Movie: “Fly through of the GAMA Galaxy Catalogue”, showing a detailed map of the Universe where galaxies are in 3D. More information in the Vimeo webpage of the video. Crédito: Made by Will Parr, Dr. Mark Swinbank and Dr. Peder Norberg (Durham University) using data from the SDSS (Sloan Digital Sky Survey) and the GAMA (Galaxy And Mass Assembly) surveys.

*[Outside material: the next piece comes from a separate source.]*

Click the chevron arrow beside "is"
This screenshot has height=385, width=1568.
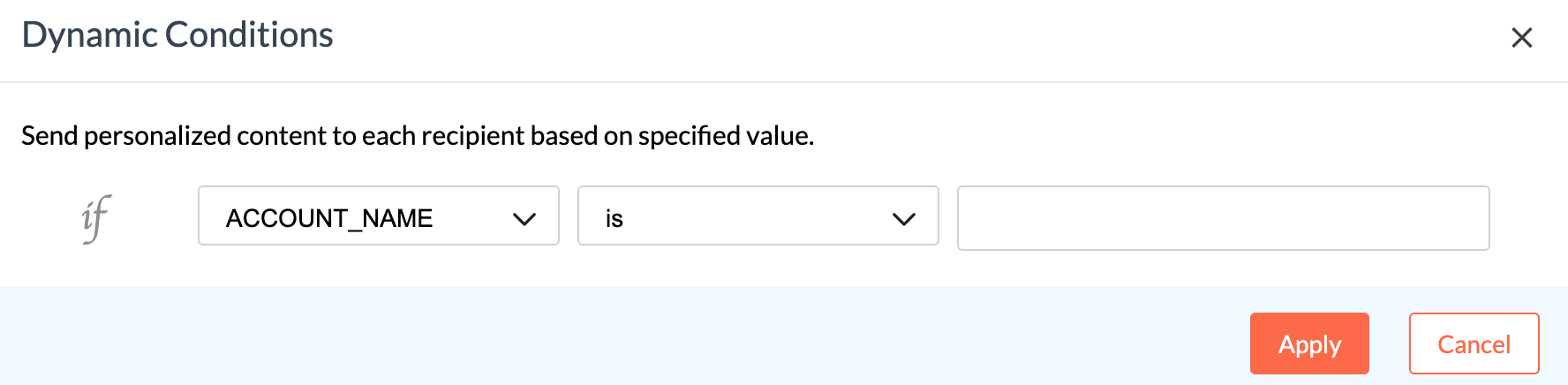coord(903,219)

However, to really understand what happens in the Universe, astrophysicists use not only the light that our eyes can see (the optical range) but all the other “lights” that make up the electromagnetic spectrum, from the very energetic gamma rays to the radio waves. The light codified in the radio waves is studied using radiotelescopes, many of them located in the surface of the Earth. The study of the light in radio frequencies allows us to detect the diffuse, cold gas existing in and around galaxies, the coldest regions of the interstellar medium and where the stars are formed, and energetic phenomena associated to galaxy nuclei hosting an active super-massive black hole in its centre. Many technological achievements, including the invention of the Wi-Fi, come from Radioastronomy. The study of the infrared, ultraviolet, X ray and gamma ray lights must be done using space telescopes, as the atmosphere of the Earth completely blocks these kinds of radiation. As an example, the next image shows how the nearby spiral galaxy M 101 is seen when we use all the lights of the electromagnetic spectrum. Light in X rays traces the most violent phenomena in the galaxy, which are regions associated to supernova remnants and black holes. The ultraviolet (UV) light marks where the youngest stars (those born less than 100 million years ago) are located. Optical (R band) and near-infrared (H band) lights indicate where the sun-like and the old stars are found. The emission coming from ionized hydrogen (H-alpha) reveals the star-forming regions, that is, the nebulae, in M 101. Mid-infrared (MIR) light comes from the thermal emission of the dust, which has been heated up by the young stars. Finally, the image in radio light (neutral atomic hydrogen, HI, at 21 cm) maps the diffuse, cold, gas in the galaxy.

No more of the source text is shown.